Weeping Willow

In the brisk gale of her fledgling years,
She shielded a spark—not of fire, but tableau
Through sodden ground, suffused with unyielding rain.
Boughs bowed to tempest’s jeer;
And in the cacophony of children’s cries
Came they withered blooms and crystaline leaves.
Inthralled and subsumed were they as black widow's prey—

Wreathed were the voids in laughter;
Though she bends beneath the weight of relentless rains,
She drinks deeply from serenades of their joy—
Each note coaxing a faint glow, as fog dissipates at dawn.

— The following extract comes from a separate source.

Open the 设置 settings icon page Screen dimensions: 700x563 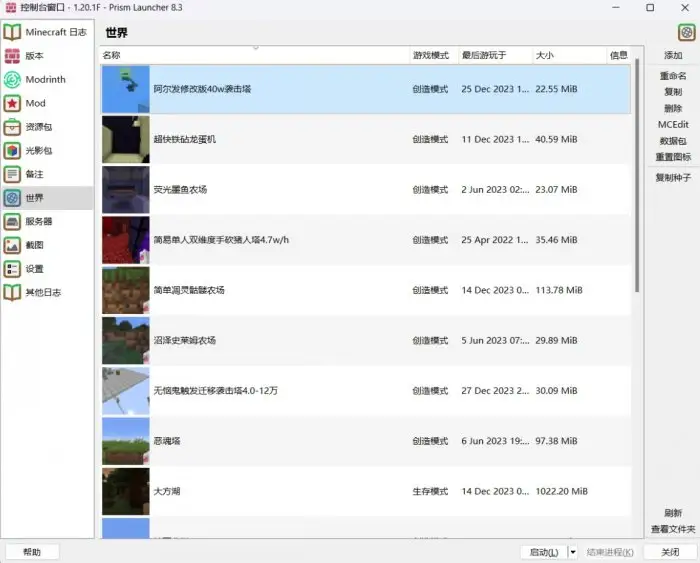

Her words—gnarled silhouettes, once deemed a blight
Bore limbs contorted, and bark flayed smooth by mocking whispers.

Beneath the moon,
Children moved.
The tide drowned out a wraith susurrus of old
Each muffled gasp begot a sapless vein, a fount turned cracked womb.
The moon oiled the ripening of tides,
In time falling
At the roots of the willow.

Damp earth transcends a suffocating shroud;
I may tend to her
And he chriped, she barked not

Willow alike, a cricket rought for sun in winter
Murmurs futile against her silent vow.

He chirps yet--Oh how they are shed,
As were the winds,
And unalike winds a single tear cessation, was.

Renewed are their boughs and bells, ringing within
Depressed from jeer, now hanging for anthems of grace
Her embrace like weather vanes, and I thunder

"Mommy’s strong," I murmur, watching her light dance.
Let not this verse just echo paths once trod,
But sing of footfalls on frost-laced leaves, each step a spark relit.
For in her unspoken strength lies a quiet invitation,
And in her grace, a vivid glimmer of dawn reborn.